__WHAT IS ASKED__. Write out the passage of the pizza forum excerpt that begins at "Pull out and" and continues up to and including "for various reasons.", reproducing every word without alteration.

__EXCERPT TO READ__.
And if u are cooking in home oven, just put sauce on dough and cook for 3-4 minutes at full blast 550F in my oven. 
(Vito shows that in later videos and it works much better.)

Pull out and turn broiler on Hi, and Make sure rack is 2nd level below Broiler.
Then add cheese and whatever else. 
Put pie back in till crust develops dark spots to your liking and the cheese melts.
If you use fresh Motz. then just melt it, not to bubbly, 3 ish minutes depending on your oven
Pull and enjoy!

If it's a disaster with the dough don't worry, it takes a bit (a lot) of practice. I still have major fails for various reasons.

Also if you use a wood peel and not a thin metal one, you can gently pick up the dough and place it on the peel. It's much easier, then put sauce on while on wooden peel, use plenty of semolina on wood peel so dough does not stick. Then don't waste time get it off the peel quickly into the oven. It will stick to peel if you are too slow.


----------



## begreen (Jun 3, 2022)

Thanks, I will have to watch the home oven video at some point. My wife prefers to make it our oven. 
Tonight's pizza will be in the Ooni, 700º stone temp, and about 1.5 minute bake time.


----------



## begreen (Jun 4, 2022)

I made pizza following the video directions by making the polish the day before and using a proper 00 flour (Anna) with about a 270 W rating. All went pretty well, but I had a hard time stretching it at the final step into a proper pizza shape. It kept wanting to shrink back. At one point, one of the pizzas started tearing.  I doubled the recipe which should have made two 12” pizzas but mine were more like 8-10”.

__SOURCE EXCERPT__.
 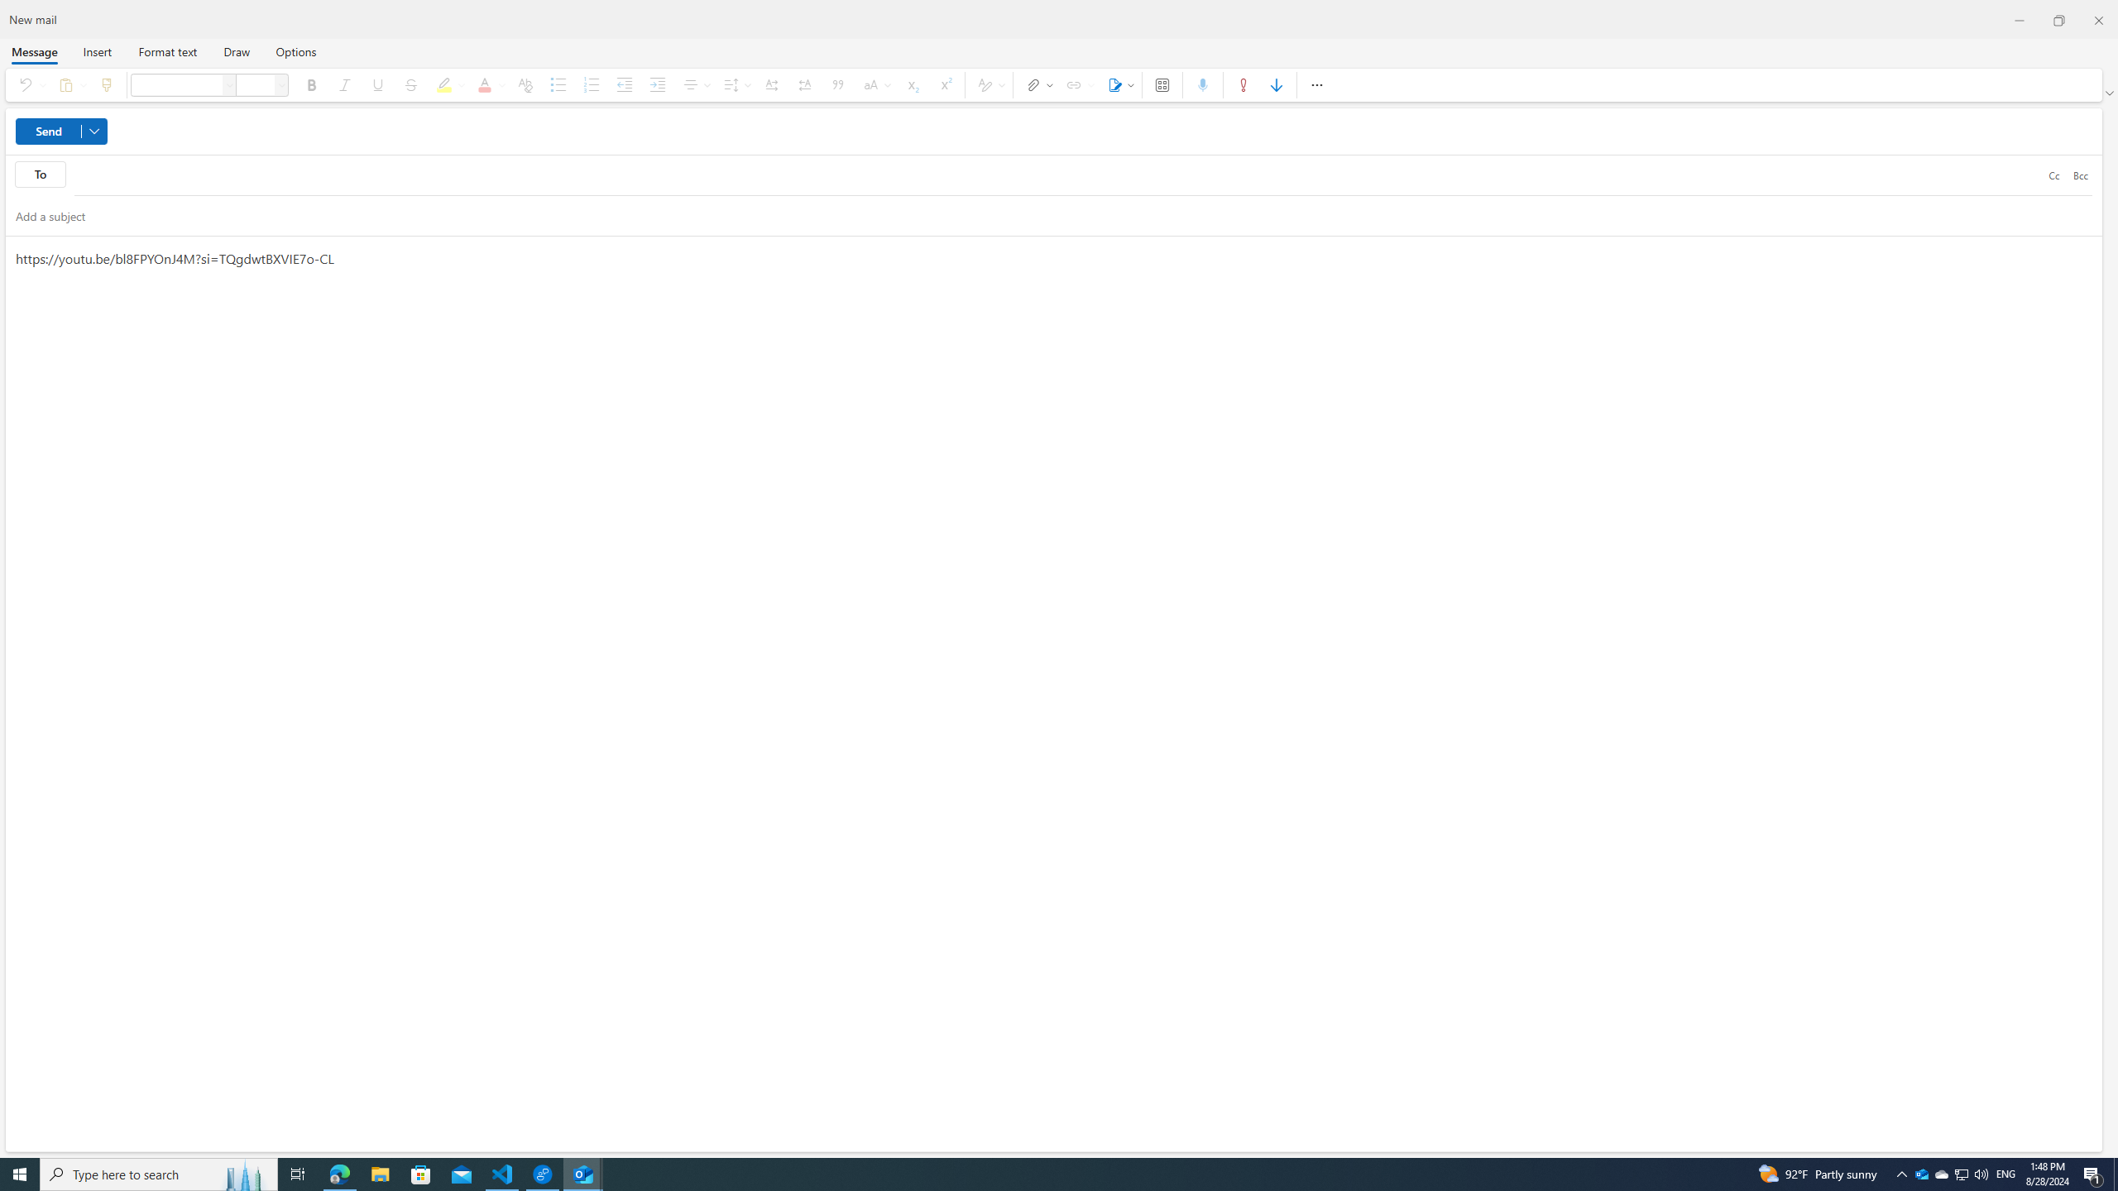 I want to click on 'Clear formatting', so click(x=524, y=84).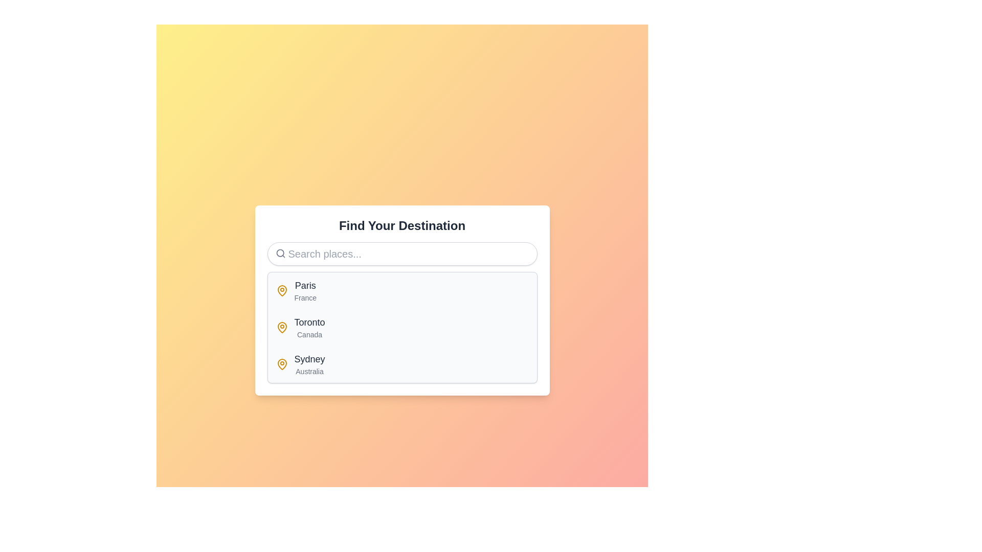  I want to click on the text block displaying 'Toronto' and 'Canada', so click(309, 327). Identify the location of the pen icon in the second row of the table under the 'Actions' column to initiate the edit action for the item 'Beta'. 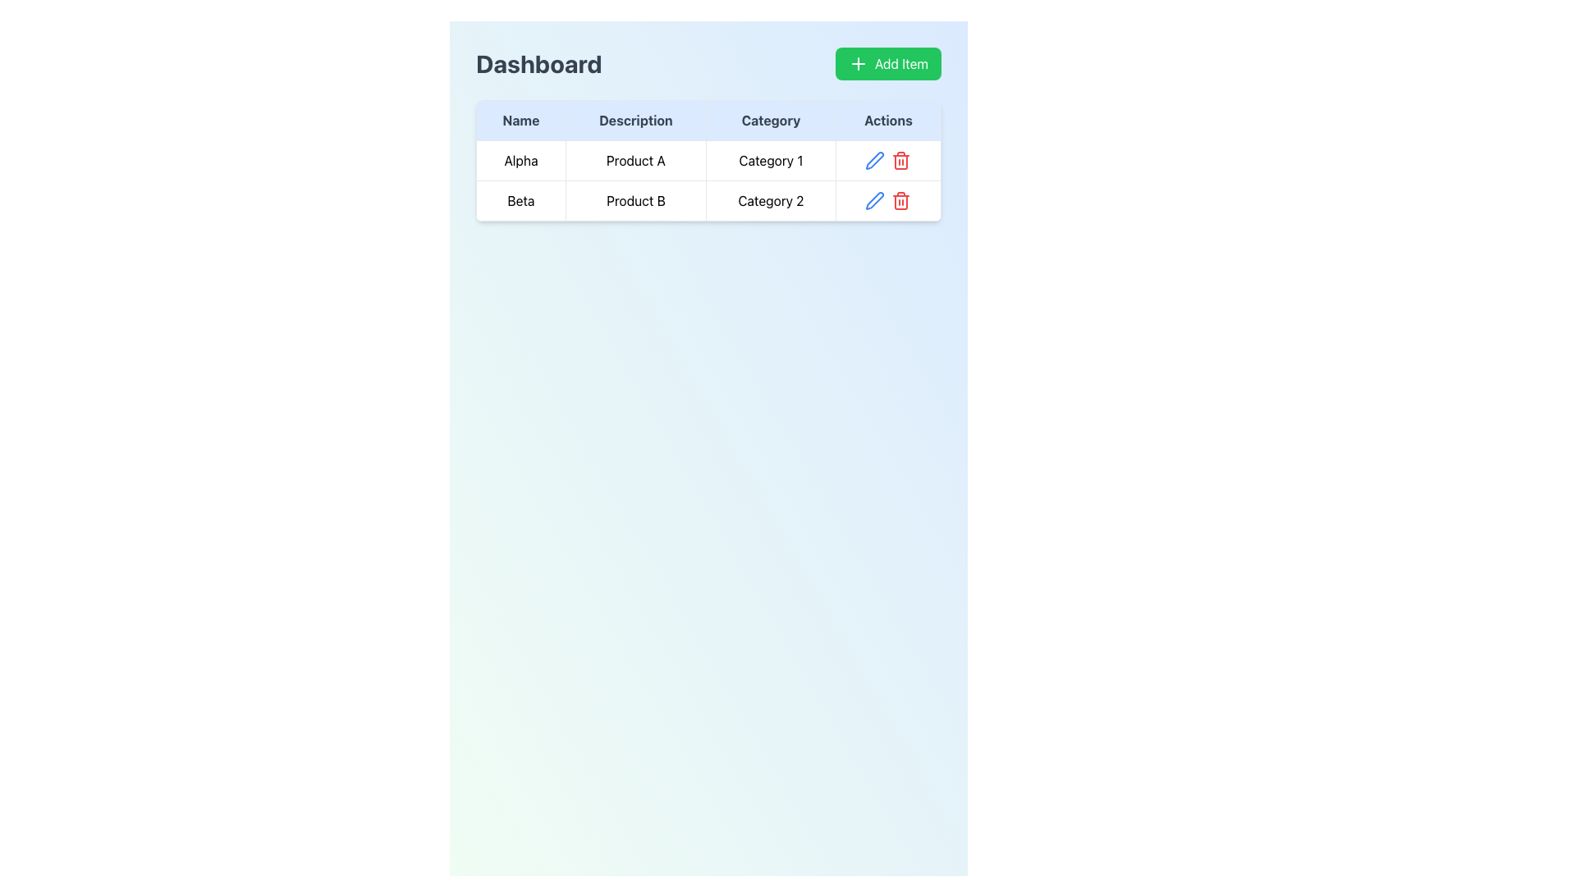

__EXERCISE ANSWER__.
Pull out and turn broiler on Hi, and Make sure rack is 2nd level below Broiler.
Then add cheese and whatever else. 
Put pie back in till crust develops dark spots to your liking and the cheese melts.
If you use fresh Motz. then just melt it, not to bubbly, 3 ish minutes depending on your oven
Pull and enjoy!

If it's a disaster with the dough don't worry, it takes a bit (a lot) of practice. I still have major fails for various reasons.